▶ **What the exercise asks**
Go through the data line by line. Copy each one holding the string "agent".

:::

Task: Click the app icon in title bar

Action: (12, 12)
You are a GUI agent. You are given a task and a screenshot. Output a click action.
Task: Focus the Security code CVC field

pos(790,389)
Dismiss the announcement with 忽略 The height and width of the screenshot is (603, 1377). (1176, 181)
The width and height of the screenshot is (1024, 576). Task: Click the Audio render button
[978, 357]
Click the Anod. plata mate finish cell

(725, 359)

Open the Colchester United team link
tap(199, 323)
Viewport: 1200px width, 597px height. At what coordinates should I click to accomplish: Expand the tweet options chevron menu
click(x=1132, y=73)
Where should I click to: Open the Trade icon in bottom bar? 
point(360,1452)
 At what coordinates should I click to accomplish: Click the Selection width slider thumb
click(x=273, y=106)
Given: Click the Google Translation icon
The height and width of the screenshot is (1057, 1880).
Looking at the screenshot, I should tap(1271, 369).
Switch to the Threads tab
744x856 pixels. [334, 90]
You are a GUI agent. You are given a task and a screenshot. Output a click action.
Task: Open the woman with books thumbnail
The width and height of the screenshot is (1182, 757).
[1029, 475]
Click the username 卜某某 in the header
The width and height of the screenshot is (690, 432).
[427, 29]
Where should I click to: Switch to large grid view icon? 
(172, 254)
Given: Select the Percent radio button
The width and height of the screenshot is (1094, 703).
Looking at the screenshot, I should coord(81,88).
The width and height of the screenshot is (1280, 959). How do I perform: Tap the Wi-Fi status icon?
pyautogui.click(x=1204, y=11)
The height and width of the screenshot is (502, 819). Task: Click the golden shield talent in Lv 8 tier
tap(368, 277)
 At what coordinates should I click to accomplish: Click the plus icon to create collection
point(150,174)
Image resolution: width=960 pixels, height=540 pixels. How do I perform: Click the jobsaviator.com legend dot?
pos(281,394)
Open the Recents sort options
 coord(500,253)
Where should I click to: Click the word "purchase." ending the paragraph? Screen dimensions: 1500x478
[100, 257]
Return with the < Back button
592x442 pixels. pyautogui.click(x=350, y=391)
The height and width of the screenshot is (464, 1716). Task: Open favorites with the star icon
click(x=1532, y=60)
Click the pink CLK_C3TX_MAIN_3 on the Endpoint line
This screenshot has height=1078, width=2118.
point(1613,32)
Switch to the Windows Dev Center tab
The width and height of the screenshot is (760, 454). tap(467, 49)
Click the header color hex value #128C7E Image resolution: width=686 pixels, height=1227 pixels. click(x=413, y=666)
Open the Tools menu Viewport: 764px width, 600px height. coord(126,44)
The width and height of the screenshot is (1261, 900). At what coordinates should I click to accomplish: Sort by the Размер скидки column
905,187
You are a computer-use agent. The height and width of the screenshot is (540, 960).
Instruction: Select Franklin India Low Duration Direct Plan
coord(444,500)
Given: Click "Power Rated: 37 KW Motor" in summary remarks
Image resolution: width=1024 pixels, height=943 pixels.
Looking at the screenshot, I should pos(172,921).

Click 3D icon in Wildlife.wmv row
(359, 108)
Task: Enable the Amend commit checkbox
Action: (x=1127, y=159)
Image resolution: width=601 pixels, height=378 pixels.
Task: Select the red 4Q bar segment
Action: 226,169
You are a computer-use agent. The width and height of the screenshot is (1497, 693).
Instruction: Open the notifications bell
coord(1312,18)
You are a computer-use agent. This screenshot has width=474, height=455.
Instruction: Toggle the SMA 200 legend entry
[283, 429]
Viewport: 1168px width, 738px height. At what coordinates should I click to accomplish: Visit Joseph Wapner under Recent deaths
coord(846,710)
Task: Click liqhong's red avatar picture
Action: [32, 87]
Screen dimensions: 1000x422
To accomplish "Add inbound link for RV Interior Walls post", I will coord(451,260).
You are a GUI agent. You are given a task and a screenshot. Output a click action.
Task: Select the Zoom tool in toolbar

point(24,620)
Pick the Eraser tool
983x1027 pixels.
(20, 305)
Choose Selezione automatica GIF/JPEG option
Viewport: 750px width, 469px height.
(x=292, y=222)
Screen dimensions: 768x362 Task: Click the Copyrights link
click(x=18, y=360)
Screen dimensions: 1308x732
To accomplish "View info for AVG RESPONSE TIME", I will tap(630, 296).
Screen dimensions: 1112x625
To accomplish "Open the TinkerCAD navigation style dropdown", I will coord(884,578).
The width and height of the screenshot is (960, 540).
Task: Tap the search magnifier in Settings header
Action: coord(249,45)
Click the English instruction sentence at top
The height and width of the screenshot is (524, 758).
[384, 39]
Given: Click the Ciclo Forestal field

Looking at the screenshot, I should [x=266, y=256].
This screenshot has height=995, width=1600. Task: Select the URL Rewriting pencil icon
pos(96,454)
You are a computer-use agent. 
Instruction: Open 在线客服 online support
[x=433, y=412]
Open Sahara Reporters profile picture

:::

▶ **Completed exercise**
You are a GUI agent. You are given a task and a screenshot. Output a click action.
You are a GUI agent. You are given a task and a screenshot. Output a click action.
You are a computer-use agent. The height and width of the screenshot is (540, 960).
You are a computer-use agent. The width and height of the screenshot is (1497, 693).
You are a computer-use agent. This screenshot has width=474, height=455.
You are a GUI agent. You are given a task and a screenshot. Output a click action.
You are a computer-use agent. 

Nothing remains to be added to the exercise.